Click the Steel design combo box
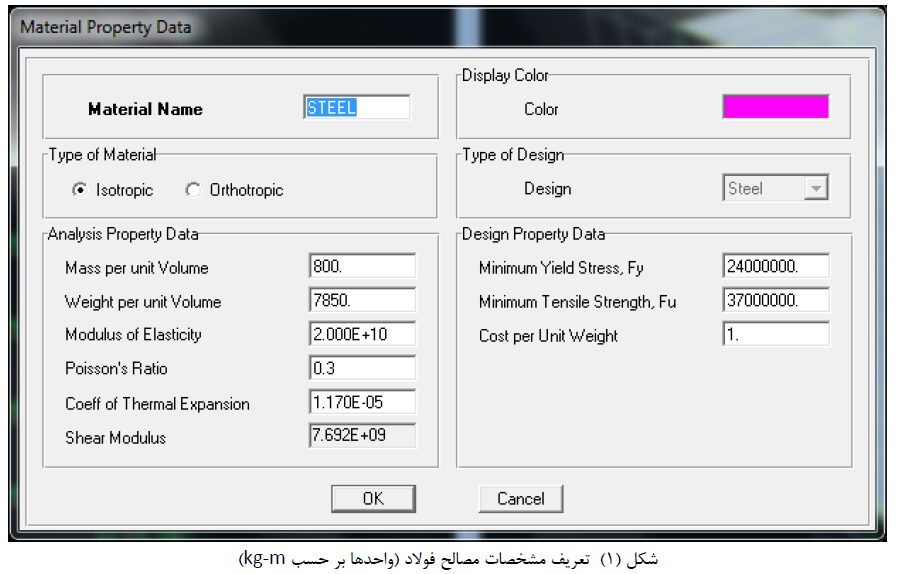This screenshot has height=574, width=903. point(776,188)
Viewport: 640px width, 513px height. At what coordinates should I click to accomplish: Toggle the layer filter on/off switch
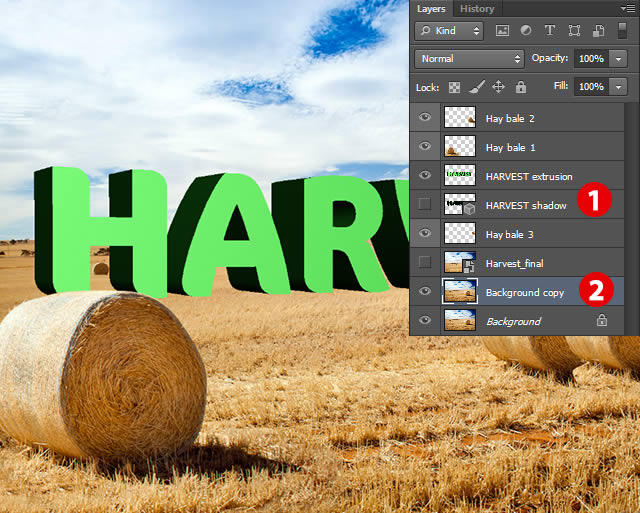[x=622, y=31]
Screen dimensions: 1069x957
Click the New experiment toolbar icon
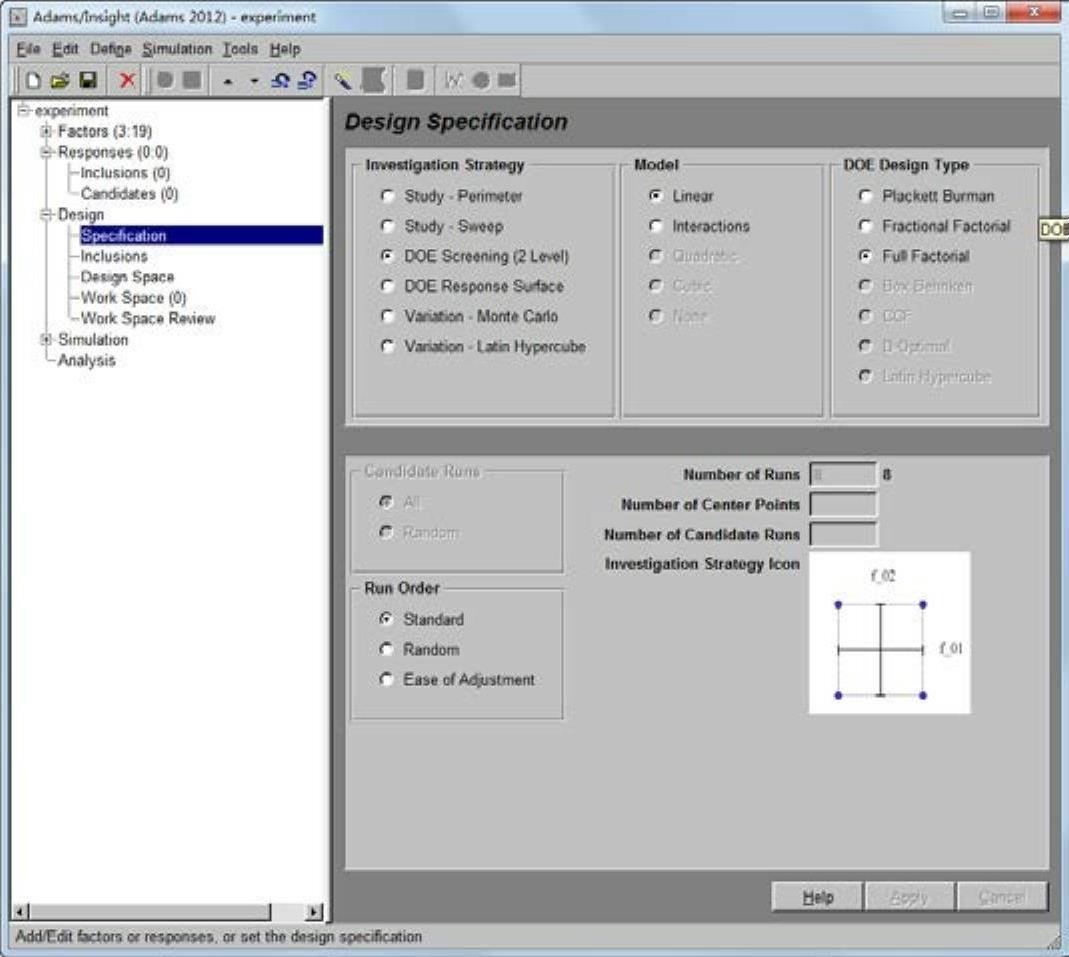[32, 80]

EXERCISE AIM =>
Leaving the pictures out, write out every entry exactly.

SOLUTION BELOW =>
Click the Steel design combo box
This screenshot has height=574, width=903. point(776,188)
Viewport: 640px width, 513px height. At what coordinates should I click to accomplish: Toggle the layer filter on/off switch
[x=622, y=31]
Screen dimensions: 1069x957
Click the New experiment toolbar icon
[32, 80]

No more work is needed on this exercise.